The first Sunday in June is National Cancer Survivors Day. This would be a good day for me to celebrate, right? Yes, I was and am happy to still be here, but celebrate on this designated day, no. So, what’s the problem? Or more specifically, what’s my problem you might ask?
I don’t like labels. I avoid them whenever I can. The survivor label is one that makes me uncomfortable for various reasons.
I asked my oncologist once, “When am I technically a survivor? Upon diagnosis? After my tumor is removed? After my bilateral? After finishing chemo? After two years have passed? Or the big five year bench mark?”
“As soon as you are diagnosed,” was his response.
Let me tell you, I did not feel anything like a survivor the day I was diagnosed. The word felt like a misnomer from day one.
According to the criteria for such things, I have been a survivor for about thirteen months then I guess. The problem is, I don’t think of myself that way. I think more of myself as a person who has had a cancer diagnosis and is doing okay for now. I survived treatment, but cancer? Only time will tell on that one.
You’re being too sensitive we survivors are sometimes told. You don’t need to over analyze everything.
Even dear hubby recently asked, “Well what do you want to be called then?”
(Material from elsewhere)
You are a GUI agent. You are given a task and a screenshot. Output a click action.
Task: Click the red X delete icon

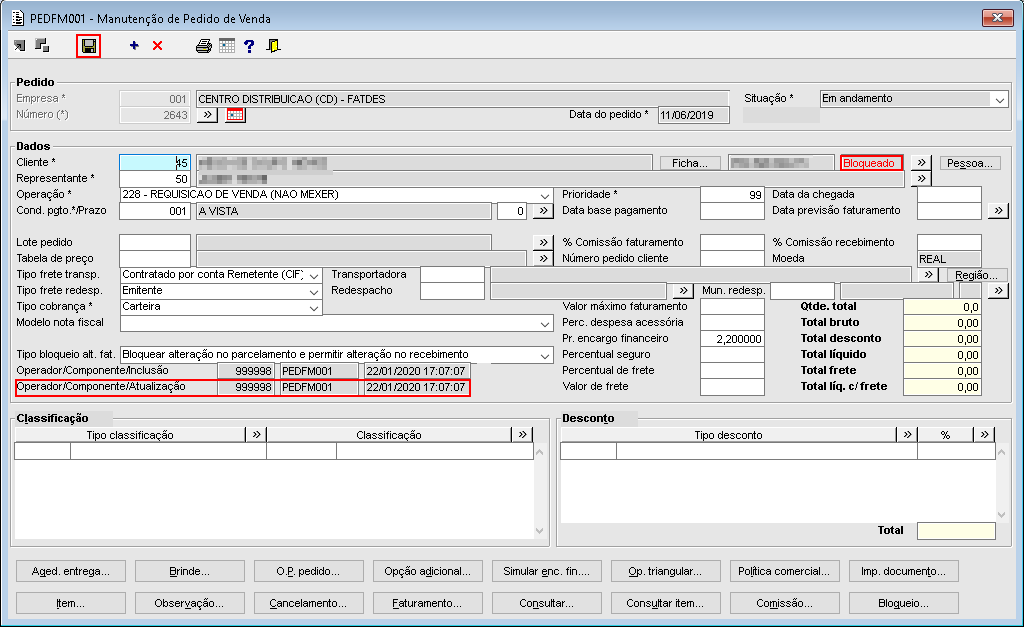point(157,46)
Survivor is just a word; in fact, a word intended to make me feel good. The word itself is almost like a special badge I am supposed to proudly ‘wear’ to tell the world I have survived cancer. It beats the alternative, right?
It reminds me of my Girl Scout days when I completed all the necessary requirements for each particular badge I earned. Actually, I’m pretty sure there even was a badge for survival skills. I didn’t earn that one. Ironic, right?
The trouble here is, I will never know when all the requirements for cancer have been completed. I feel like I am supposed to accept a badge I did not earn.
It seems to me in order to survive something, the thing or event you survived must be over. For good. You survive a plane crash. You survive a war. You survive a childhood illness. You survive a personal loss. You survive a natural disaster. It’s done. It’s over.
The trouble with cancer is you never know when it’s over, not with any certainty anyway. There are no guarantees.
Another reason I don’t like the survivor label very much is because when I look at the posters and pictures of women symbolizing survivorship, they often are depicted to look something like this.
The women look beautiful, too beautiful. They don’t look real.
They look almost as if they came out the other side of cancer as a new and improved version of their former selves, which to me is total BS.
Also, what about all those people (like my mother) who didn’t and won’t survive cancer? Did they not work hard enough at their cancer survivorship skills? Did they not put in the right amount of time? Or the right amount of suffering?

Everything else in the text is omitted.